Viendo la situación, estaba a punto de mirar la descripción del estado para averiguar qué pasaba, pero Myla habló primero:
—Mike… hay algo que necesito contarte.
—Pero S… —uno de los hombres estuvo a punto de interrumpir, pero Reeve lo detuvo—: Está bien. Yo también creo que esta es la decisión correcta.
—Así que… el General a cargo del campamento. Se llama Trevor y… verás, su «don» es la habilidad de controlar la fuerza vital de la gente a su alrededor. Puede más o menos ver el aura de las personas y tener un control total de lo que pueden o no pueden hacer… No es al cien por cien, pero aun así, están pasando muchas cosas en el ejército ahora mismo por esto —habló de forma entrecortada, ocultando la mayor parte de la información, y la razón para ocultarla era bastante simple.
«Contrato Forzado», solté un profundo suspiro mientras empezaba a leer el estado de Myla, y cuanto más leía, más me hervía la sangre. También revisé el estado de todos los demás del ejército y, efectivamente, todos estaban igual. Ni siquiera Reeve era diferente.
—Lo han convertido en una dictadura, ¿eh? —dije mientras mi sonrisa se volvía un poco fría. Esta es una de las razones por las que desprecio al ejército. Con poder, se consideran a sí mismos Dioses por encima de los civiles, y estoy bastante seguro de que el General Trevor tampoco será diferente.

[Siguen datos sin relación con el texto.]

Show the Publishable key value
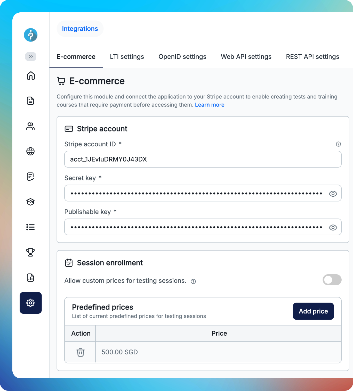Viewport: 353px width, 391px height. click(333, 227)
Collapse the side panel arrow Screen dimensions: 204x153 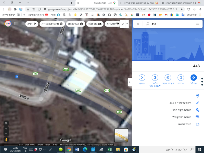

—No es solo eso, Michael —dijo Myla mientras una única lágrima caía de sus ojos, recorriendo su blanca mejilla hasta que se separó lentamente de su barbilla y goteó en el suelo.
—Trevor está trabajando con… Tylor —dijo mientras tragaba saliva, mirándome a la cara. Continuó—: No conozco la información exacta, pero oí un rumor de los altos mandos cuando estaba en una reunión. El General Pasture bromeó al respecto, pero… algo me hizo sentir que había más que eso —explicó sus razones mientras empezaba a describir exactamente lo que ocurrió durante la reunión.
—¡Ah!… ¿Así que por fin se pone en marcha, eh? —musité con una leve y silenciosa sonrisa. Mis ojos se volvieron un poco más feroces y mi pulso se aceleró un poco más.
—No parece que te caiga muy bien —dijo Miya con una mirada muy curiosa mientras me observaba, y yo me volví hacia ella con la misma expresión mientras le explicaba:
—Hubo un tiempo en que tenía un mejor amigo. Fue asesinado por un grupo de humanos monstruosos, en especial por dos hermanos. Mi mejor amigo mató a uno de ellos antes de morir, el otro escapó. O más bien, se fue dos días antes de que empezáramos a masacrar a su grupo. No quería involucrarme en esto, ya que ese tipo estaba en un país completamente diferente, protegido por sus leyes…, pero si se presenta la oportunidad, sería una pena no aprovecharla.
Había mucho más en la historia que solo estos fragmentos, pero podemos hablar de ello en nuestro viaje al campamento militar. Sí, ha quedado decidido que visitaremos a esos cabrones.
—Hermano, ¿estás bien? —preguntó Alex, rompiendo el silencio, y mi expresión, que era una especie de «no estoy de muy buen humor», se suavizó al mirarlo. Al ver sus ojos llenos de preocupación, me calmé un poco. Entonces recordé que había perdido su don y me pregunté si podría hacer algo al respecto.
«Su Estado sigue mostrando que su don fue robado. ¿De verdad no hay nada que pueda hacer?», musité para mis adentros mientras observaba su rostro durante unos segundos, antes de que mis ojos se desviaran hacia su hermana, Erika, y algo surgiera en mi mente al mirarla.
—¿Será posible? —me pregunté mientras me acercaba un paso a ella, leyendo su estado con un poco más de claridad.